Subtopic Notes
13.2 File organisation and access
13. Data Representation
File Organization Methods
- Serial
- Records are stored in the order they are entered, one after another (chronological order)
- There is no specific order
- Record is appended in the next available spot
- Example: Logging events, Transaction records, Text File
- Advantage
- Simple
- Cheap
- No need to resort data each time data added
- Easy to append
- Best for small files or when only adding new data
- Disadvantage
- Search requires required checking each record one by one
- Cannot support modern high speed requirements for quick record access
- Sequential
- Records are stored in a sorted order based on a key field (eg ID, name)
- A logical order is maintained
- To Update: A new version of file has to be created
- High hit rate: A situation where the desired record is found on the first access attempt most of the time.

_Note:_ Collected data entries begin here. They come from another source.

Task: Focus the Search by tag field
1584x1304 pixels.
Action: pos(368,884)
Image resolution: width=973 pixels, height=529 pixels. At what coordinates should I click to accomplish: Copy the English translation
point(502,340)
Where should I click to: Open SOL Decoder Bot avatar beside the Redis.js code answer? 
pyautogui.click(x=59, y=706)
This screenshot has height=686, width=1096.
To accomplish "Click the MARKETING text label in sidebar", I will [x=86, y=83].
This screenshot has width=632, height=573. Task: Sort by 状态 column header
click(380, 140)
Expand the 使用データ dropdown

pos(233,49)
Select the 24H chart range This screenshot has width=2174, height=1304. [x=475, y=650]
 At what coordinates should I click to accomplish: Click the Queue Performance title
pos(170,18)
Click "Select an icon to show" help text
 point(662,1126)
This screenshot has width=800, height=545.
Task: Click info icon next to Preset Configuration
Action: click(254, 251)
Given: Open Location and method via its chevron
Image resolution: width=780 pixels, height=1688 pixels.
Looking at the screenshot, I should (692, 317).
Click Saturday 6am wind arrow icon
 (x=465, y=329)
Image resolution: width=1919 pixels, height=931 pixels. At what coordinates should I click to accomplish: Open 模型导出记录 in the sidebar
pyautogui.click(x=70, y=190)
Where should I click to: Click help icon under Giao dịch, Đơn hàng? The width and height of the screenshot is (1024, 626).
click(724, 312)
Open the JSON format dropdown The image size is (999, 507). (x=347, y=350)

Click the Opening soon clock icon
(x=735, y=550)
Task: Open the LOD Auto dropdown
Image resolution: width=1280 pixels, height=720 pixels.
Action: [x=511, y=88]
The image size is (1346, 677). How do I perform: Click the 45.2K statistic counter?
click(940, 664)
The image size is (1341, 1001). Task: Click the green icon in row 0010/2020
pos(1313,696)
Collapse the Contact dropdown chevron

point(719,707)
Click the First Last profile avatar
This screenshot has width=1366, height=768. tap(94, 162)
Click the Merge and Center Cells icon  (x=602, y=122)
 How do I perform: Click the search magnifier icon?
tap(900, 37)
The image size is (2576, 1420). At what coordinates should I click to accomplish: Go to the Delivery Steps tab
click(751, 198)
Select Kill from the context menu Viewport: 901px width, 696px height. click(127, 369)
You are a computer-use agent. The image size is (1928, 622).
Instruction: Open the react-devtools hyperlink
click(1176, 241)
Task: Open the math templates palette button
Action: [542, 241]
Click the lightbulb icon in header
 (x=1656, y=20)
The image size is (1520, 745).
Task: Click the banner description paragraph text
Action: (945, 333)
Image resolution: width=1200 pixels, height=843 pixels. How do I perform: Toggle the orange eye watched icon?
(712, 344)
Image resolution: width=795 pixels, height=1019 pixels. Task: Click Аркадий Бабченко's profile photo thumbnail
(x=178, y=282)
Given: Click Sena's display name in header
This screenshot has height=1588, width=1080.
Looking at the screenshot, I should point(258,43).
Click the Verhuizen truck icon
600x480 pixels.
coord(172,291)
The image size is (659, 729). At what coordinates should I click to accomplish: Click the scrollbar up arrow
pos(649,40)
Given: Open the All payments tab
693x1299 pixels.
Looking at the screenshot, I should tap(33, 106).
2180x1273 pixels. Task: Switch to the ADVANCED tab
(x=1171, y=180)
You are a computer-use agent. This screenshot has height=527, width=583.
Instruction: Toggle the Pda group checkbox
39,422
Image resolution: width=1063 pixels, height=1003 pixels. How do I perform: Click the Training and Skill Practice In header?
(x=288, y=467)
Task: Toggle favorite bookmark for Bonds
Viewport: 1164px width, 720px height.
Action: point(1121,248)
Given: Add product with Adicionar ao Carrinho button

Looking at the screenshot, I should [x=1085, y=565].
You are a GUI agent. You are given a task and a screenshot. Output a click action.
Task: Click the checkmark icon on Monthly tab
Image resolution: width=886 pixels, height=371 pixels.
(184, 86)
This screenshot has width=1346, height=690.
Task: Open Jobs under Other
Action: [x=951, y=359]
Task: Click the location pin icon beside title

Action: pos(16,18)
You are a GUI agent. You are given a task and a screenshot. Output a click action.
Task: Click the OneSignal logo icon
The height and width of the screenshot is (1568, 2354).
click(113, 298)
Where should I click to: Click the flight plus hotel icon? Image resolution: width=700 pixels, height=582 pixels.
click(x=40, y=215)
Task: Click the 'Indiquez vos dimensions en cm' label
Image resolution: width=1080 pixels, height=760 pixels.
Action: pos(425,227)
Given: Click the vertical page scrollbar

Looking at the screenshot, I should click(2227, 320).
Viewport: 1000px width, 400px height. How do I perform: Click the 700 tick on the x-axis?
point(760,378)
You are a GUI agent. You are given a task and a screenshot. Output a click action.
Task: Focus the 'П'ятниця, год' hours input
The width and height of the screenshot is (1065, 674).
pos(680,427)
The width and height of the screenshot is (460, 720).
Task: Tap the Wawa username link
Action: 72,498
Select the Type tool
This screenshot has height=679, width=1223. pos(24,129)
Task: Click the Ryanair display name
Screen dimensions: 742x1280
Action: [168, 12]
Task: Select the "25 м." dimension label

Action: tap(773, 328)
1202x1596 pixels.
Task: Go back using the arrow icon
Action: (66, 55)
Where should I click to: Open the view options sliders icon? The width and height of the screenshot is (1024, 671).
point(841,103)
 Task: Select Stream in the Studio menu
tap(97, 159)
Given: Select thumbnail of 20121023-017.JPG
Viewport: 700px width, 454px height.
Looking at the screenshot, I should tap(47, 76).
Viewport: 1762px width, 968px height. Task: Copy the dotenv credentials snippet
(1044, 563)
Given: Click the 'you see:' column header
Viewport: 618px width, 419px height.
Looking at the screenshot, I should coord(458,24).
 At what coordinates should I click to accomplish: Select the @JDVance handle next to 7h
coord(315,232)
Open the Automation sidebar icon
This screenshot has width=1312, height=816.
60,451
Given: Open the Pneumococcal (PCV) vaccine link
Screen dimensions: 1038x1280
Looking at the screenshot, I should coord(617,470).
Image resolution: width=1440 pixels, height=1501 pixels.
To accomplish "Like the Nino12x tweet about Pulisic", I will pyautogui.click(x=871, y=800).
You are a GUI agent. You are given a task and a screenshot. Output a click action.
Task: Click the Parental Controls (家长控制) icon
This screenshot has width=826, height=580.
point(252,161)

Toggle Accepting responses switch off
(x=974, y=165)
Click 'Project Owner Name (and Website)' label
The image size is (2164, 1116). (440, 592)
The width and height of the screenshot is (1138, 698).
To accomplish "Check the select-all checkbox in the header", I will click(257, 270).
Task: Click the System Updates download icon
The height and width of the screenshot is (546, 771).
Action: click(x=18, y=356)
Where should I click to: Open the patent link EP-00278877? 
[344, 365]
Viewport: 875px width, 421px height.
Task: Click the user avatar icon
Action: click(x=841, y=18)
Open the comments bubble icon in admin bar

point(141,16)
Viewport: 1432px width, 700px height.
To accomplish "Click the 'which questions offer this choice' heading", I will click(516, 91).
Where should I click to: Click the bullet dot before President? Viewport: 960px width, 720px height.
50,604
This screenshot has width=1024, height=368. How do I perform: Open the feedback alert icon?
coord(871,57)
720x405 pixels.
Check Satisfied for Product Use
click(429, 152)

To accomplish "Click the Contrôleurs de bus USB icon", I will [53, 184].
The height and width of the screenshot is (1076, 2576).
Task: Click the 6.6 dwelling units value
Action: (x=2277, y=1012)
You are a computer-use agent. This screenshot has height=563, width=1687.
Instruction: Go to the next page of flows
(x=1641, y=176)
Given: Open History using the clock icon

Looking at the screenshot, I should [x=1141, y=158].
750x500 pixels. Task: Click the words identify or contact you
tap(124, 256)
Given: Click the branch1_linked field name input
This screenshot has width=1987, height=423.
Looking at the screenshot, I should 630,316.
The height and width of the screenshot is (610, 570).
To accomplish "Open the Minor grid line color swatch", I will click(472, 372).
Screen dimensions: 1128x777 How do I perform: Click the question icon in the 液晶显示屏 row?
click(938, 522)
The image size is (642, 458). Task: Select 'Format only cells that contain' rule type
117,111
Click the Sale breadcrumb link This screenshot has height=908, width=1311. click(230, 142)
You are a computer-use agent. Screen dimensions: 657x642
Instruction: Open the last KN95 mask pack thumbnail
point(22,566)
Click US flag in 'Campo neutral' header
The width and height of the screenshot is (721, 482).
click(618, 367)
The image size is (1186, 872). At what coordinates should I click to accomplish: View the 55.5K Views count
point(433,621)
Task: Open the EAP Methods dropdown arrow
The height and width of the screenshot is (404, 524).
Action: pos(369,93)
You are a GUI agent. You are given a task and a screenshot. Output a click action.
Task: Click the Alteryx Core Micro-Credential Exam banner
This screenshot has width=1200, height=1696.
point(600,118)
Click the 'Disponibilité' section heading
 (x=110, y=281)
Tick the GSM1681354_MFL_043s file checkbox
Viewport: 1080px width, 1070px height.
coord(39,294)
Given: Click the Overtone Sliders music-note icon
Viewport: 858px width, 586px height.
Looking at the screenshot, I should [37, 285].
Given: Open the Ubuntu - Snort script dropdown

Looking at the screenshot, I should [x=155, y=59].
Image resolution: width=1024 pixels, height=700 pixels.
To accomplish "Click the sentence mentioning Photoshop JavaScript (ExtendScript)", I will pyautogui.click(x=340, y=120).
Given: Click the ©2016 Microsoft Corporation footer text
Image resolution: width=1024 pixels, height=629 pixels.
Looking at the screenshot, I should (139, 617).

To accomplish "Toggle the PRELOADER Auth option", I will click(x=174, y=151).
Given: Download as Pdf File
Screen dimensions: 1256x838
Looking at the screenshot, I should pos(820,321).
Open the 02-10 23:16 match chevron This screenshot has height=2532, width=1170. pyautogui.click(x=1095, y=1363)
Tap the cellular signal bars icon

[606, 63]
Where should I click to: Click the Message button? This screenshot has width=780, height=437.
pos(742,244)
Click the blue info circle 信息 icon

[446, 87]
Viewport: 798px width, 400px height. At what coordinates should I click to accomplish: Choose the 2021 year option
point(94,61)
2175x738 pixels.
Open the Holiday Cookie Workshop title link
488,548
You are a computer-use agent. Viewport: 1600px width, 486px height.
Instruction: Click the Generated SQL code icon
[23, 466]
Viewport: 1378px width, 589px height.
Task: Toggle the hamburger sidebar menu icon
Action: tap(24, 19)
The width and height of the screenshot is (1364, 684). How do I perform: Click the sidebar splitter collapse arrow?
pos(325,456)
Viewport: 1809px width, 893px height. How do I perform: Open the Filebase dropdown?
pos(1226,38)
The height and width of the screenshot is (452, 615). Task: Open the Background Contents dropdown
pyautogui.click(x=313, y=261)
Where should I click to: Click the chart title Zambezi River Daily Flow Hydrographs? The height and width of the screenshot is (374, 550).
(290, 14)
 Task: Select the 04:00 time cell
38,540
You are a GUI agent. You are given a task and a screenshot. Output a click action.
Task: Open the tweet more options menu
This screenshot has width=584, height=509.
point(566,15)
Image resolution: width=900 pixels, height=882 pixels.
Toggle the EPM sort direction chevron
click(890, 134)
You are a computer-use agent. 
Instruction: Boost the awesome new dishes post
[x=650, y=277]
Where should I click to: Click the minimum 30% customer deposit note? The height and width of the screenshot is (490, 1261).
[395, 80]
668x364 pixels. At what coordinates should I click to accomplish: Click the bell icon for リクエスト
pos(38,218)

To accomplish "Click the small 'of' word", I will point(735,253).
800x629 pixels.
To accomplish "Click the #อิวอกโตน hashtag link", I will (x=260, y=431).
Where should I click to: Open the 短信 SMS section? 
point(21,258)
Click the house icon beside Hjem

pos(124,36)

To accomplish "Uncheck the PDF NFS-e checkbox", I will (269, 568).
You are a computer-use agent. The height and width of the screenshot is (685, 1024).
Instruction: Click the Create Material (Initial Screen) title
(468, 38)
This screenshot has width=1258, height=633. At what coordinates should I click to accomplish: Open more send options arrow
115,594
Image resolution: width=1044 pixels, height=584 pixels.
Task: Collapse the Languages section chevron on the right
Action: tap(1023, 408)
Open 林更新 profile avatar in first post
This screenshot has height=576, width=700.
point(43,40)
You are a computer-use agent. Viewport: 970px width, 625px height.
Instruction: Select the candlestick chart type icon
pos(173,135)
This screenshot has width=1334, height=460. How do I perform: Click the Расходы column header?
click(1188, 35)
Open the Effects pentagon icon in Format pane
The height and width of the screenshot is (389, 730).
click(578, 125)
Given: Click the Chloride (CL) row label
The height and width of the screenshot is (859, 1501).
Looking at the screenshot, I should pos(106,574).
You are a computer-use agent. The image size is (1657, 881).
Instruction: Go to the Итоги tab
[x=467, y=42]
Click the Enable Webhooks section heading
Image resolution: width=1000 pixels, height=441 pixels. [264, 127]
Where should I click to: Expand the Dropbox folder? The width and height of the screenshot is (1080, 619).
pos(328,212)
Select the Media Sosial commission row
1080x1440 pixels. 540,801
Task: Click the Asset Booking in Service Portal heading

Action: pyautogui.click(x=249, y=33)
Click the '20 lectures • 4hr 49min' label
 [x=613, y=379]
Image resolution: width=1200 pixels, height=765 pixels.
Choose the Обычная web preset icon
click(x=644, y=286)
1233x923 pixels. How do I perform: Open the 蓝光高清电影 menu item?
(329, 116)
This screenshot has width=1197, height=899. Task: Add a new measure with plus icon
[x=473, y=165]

- Example: Storing student records
- Advantage
- Easier and faster to search
- Easier to sort data
- Allows batch processing
- Disadvantage
- All records must be structurally identical
- Hard to accommodate updates
- Random access not possible
- Random (Direct)
- Records are stored at specific locations using a hashing algorithm based on a record key
- If a record already exists in that key we perform a form of collision handling
- Fast access while reading and writing
- Useful when frequent searching is needed
- More complex setup
- Low hit rate
- Example: Banking System, Inventory System
- Advantage
- Records can be retrieved easily
- Record can have different sizes
- Sorting of records not required
- Updates several files quickly
- Disadvantage
- Data can be accidentally erased or overwritten without precautions
- Direct access files lack backup facilities
- Require costly hardware, software, and programming
- Less storage-efficient than sequential files
File Access Methods
- Sequential Access:
- Used to access serial and sequential files
- Reads the file from start to end, one record at a time until the record is found or key value exceeded
- Random/Direct Access
- Used to access random and sequential files (with indexing)
- Jumps directly to the location of the required record using the key and possibly a hash function
Hashing Algorithms
- Convert a key field (eg. ID) into an address or index in a file or memory location
- Process
- A hash function is applied to the key.
- This generates a unique address
- The record is stored or accessed at that address
- Collision Handling
- Collision Occurs when two keys produce the same address using a hash function
- Methods
- Check the next available spot (Linear Probing)
- Each address holds a linked list of records with same hash (Chaining)
- Apply a second hash function to find a new address when first address is taken (Rehashing)